ストーカー調査

事例1) 身近なストーカーから身を護る方法、教えます。(20代女性)

 勤めていた会社を退職した後、その会社の元同僚からストーカー行為を受けている。警察に届けたのだが、証拠不十分ということで対応してもらえない。証拠を集めたいので調査をお願いしたい。

 ストーカー規制法における、ストーカー行為とは、同一の者に対し、「つきまといなど」と呼ばれる行為を繰り返し行った場合に適用される違法行為です。このため、ストーカー行為を証明するためには「つきまといなど」が繰り返し行われている事実を証明しなければなりません。このケースでは、被害者の女性の携帯電話に、行動を監視しているようなメッセージを録音していたことが最初の証拠となりました。相手の行動を監視しているような脅迫めいた言葉は、「つきまといなど」に該当する行為なのです。また、夜中に女性宅の周りを数時間歩き回っていたことも、証拠として画像に収めることが出来ました。この報告書と証拠をもとに、ストーカーである元同僚を問い詰め、今後はこのような行為は一切行わないことを、書面で誓約させました。その後、元同僚による「つきまといなど」は一切なくなりました。

事例2) 男性ストーカーと女性ストーカーの心理の違いは?(30代男性)

 車に悪戯されたり、捨てたゴミ袋を荒らされたり、夜中に何度も無言電話があること等から、ストーカー行為を受けているのは間違いない。しかし思い当たる節はなく、相手を特定できないので困っている。ストーカーが誰なのか突き止めたい。また、相手が誰であろうと気味が悪いので、ストーカー行為をやめさせたい。
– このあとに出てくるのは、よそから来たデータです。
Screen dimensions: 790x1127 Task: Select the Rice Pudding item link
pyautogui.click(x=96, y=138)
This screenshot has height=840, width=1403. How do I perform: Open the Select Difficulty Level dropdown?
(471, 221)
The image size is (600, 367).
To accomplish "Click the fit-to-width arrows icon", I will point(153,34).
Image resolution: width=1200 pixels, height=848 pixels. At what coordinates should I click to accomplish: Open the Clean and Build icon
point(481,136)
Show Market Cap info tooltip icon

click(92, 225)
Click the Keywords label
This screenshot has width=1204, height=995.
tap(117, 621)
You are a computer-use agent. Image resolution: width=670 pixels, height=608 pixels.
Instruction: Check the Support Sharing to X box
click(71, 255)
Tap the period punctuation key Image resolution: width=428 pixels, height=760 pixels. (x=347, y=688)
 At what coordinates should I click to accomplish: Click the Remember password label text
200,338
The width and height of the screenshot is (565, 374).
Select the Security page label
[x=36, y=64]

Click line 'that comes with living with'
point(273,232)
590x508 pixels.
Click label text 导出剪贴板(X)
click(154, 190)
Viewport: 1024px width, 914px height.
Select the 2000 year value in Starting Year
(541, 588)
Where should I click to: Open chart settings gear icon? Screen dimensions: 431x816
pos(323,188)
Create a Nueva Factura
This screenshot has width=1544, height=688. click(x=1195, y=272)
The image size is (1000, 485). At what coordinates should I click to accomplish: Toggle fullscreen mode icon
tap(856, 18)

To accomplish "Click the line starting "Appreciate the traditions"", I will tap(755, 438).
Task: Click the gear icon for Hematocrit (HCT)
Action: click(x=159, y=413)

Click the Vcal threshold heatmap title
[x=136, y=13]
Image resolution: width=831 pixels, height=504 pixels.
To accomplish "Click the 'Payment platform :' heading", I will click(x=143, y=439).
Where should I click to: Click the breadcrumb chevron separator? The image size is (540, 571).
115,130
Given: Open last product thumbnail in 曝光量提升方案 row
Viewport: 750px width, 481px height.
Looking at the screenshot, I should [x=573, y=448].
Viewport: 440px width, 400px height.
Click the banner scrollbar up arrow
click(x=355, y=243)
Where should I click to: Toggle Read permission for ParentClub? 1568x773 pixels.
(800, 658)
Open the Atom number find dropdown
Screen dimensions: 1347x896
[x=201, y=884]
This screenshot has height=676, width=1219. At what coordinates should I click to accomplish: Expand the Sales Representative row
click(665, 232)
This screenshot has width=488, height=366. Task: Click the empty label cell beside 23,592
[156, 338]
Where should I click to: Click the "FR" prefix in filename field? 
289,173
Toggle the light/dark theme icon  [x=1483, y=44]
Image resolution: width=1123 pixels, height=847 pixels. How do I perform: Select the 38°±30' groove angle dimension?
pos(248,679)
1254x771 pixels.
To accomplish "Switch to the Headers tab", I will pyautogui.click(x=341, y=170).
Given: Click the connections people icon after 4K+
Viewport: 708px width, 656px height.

 詳しくお話しを伺い、この男性と過去に関係があった女性3人を調査対象として絞り込みました。この内の1人に夜中の外出等不審な行動が多く、ストーカーの特定はすぐに完了しました。しかしストーカー行為の立証は、「つきまといなど」を繰り返し行っていることを証明しなければなりません。一般に、男性ストーカーの場合ですと「相手の事をもっと知りたい。」「相手の所有物を自分のものにしたい。」というのが動機となることが多いのですが、このケースの場合は、「嫌がらせをして、相手を苦しめたい。」という動機でした。最終的に夜中に男性宅の周りを何度もうろつく様子を映像におさめ、無言電話の履歴を入手し、証拠資料としました。その後、証拠資料を突き付け、話し合いにより今後一切ストーカー行為を行わない旨を書面で誓約させ調査を終了しました。